Yémen : le conflit s’intensifie dans le sud du pays

Le cessez-le-feu conclu sous l’égide de l’ONU, en 2018, vacille de plus en plus au Yémen, autour d’Hodeïda notamment.

Les forces du gouvernement internationalement reconnu du Yémen ont repris de larges pans de territoire, dans une province du sud, aux rebelles Houthis soutenus par l’Iran, ont déclaré mercredi des responsables gouvernementaux.

Cette avancée, dans la province méridionale de Shabwa, intervient dans un contexte de lourdes frappes aériennes menées par la coalition dirigée par l’Arabie saoudite contre les combattants chiites, ailleurs au Yémen, notamment dans la capitale, Sanaa. Les rebelles ont également intensifié leurs attaques transfrontalières, utilisant des missiles balistiques et des drones chargés d’explosifs pour cibler l’Arabie saoudite.

Un porte-parole militaire yéménite, Mohammed al-Naqib, a déclaré que l’avancée des troupes à Shabwa vise à couper les lignes d’approvisionnement des Houthis qui attaquent depuis le début de l’année dernière la ville clé de Marib, dernier bastion gouvernemental dans le nord du Yémen.

La guerre civile au Yémen a commencé en 2014, lorsque les Houthis ont pris Sanaa et une grande partie du nord du pays, obligeant le gouvernement à fuir vers le sud, puis vers l’Arabie saoudite. La coalition dirigée par l’Arabie saoudite, soutenue à l’époque par les États-Unis, est entrée en guerre quelques mois plus tard pour tenter de rétablir le gouvernement au pouvoir.

Le conflit est depuis devenu une guerre régionale par procuration qui a tué des dizaines de milliers de civils et de combattants. La guerre a également créé la pire crise humanitaire au monde, selon les Nations unies (ONU), laissant des millions de personnes souffrir de pénuries de nourriture et de soins médicaux et poussant le pays au bord de la famine.

Navire subtilisé

Les troupes gouvernementales ont envahi Shabwa au début du mois, reprenant aux Houthis la majeure partie du district d’Usailan.

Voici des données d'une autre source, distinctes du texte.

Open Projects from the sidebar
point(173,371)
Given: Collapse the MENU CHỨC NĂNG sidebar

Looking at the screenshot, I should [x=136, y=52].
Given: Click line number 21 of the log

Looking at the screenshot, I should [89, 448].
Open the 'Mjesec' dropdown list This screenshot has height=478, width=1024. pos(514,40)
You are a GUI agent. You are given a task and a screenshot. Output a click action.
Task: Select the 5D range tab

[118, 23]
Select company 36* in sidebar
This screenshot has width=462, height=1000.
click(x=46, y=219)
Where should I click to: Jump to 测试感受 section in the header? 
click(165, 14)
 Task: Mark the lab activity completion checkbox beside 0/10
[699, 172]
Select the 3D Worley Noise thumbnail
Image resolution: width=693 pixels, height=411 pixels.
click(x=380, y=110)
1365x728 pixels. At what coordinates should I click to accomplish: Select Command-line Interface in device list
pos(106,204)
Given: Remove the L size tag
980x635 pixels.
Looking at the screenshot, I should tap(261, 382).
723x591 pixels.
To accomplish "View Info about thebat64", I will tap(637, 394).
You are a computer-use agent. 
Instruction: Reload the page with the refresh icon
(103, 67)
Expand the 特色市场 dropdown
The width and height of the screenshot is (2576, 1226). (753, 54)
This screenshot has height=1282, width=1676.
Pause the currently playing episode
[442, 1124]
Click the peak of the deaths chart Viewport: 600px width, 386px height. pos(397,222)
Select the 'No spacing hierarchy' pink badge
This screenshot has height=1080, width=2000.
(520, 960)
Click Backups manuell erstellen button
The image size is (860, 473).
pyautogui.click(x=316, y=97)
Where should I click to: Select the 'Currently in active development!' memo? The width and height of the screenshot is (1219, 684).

Mohammed al-Naqib a déclaré qu’elles avaient également avancé dans le district voisin de Bayhan, reprenant plusieurs villages.

Chez les rebelles houthistes, on avance volontiers que la coalition dirigée par l’Arabie saoudite, dont font partie les Émirats arabes unis (EAU), avait lancé des dizaines de frappes aériennes contre eux, à Usailan et Bayhan.

Les combats se sont également intensifiés depuis novembre autour de la ville portuaire (et extrêmement stratégique) de Hodeïda, ce qui constitue un revers important pour le cessez-le-feu conclu en 2018 sous l’égide de l’ONU, qui avait mis fin aux combats autour des installations maritimes.

Mardi, la coalition dirigée par l’Arabie saoudite a appelé les Houthis à libérer le navire émirati Rwabee, subtilisé en mer Rouge il y a quelques jours, avertissant qu’elle attaquerait les ports utilisés par les rebelles pour s’emparer du navire. Un geste qui compromettrait davantage le cessez-le-feu à Hodeïda.